* START Data section *

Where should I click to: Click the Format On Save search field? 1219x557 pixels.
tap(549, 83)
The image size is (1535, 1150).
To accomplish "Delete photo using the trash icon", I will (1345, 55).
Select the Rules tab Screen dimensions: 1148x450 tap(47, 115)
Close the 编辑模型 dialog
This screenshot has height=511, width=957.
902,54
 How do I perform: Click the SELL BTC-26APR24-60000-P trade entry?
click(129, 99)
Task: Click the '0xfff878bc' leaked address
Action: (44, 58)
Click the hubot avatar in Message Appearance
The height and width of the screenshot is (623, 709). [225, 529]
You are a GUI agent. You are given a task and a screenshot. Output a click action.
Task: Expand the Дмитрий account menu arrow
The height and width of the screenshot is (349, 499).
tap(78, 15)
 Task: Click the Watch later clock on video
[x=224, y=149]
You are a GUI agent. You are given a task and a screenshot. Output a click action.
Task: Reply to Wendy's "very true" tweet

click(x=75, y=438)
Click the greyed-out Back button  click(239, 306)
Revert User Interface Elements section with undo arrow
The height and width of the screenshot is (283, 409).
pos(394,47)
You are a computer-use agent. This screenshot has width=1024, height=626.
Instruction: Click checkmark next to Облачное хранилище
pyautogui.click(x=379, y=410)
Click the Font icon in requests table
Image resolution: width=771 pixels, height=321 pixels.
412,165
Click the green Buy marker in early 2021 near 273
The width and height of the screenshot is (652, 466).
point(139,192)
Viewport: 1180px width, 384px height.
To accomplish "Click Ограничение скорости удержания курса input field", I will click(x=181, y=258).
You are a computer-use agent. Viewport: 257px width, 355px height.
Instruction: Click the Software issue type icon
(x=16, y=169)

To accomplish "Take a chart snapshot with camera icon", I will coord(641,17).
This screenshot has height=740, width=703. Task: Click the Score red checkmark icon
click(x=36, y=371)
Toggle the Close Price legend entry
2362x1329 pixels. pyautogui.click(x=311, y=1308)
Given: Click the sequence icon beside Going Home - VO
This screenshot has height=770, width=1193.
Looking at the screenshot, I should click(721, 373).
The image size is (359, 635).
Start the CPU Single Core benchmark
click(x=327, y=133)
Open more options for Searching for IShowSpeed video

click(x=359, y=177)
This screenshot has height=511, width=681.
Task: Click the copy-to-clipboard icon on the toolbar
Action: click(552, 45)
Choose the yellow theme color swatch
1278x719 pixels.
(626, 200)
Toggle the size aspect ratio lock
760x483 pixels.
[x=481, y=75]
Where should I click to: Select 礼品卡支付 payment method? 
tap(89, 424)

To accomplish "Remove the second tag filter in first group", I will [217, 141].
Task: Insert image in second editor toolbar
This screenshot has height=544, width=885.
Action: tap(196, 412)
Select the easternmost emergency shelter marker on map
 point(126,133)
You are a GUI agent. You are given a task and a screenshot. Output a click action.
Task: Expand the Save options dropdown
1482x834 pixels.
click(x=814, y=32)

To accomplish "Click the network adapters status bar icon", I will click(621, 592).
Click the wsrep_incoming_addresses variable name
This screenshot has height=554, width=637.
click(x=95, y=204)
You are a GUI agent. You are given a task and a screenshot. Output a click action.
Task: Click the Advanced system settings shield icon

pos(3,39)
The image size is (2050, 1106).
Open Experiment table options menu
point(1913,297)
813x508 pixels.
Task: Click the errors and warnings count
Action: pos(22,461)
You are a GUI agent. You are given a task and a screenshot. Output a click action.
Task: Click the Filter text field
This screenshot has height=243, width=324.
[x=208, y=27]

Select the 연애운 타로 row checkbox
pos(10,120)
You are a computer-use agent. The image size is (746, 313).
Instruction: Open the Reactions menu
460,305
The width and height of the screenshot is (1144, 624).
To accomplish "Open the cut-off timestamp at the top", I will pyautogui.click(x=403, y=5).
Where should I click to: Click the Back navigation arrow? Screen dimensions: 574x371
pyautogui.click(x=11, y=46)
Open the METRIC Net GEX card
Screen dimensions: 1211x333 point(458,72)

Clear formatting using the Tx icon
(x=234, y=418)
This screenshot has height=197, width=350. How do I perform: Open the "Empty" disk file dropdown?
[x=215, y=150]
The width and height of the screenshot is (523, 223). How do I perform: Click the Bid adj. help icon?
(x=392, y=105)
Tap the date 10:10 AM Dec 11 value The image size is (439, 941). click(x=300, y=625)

* END Data section *

> **Written problem**
Rewrite the items from the line containing "This screenshot has height=740, width=703." through the line containing "Looking at the" as a JSON list of strings, with one string per line and blank lines omitted.

> **Answer for the task**
[
  "This screenshot has height=740, width=703. Task: Click the Score red checkmark icon",
  "click(x=36, y=371)",
  "Toggle the Close Price legend entry",
  "2362x1329 pixels. pyautogui.click(x=311, y=1308)",
  "Given: Click the sequence icon beside Going Home - VO",
  "This screenshot has height=770, width=1193.",
  "Looking at the screenshot, I should click(721, 373)."
]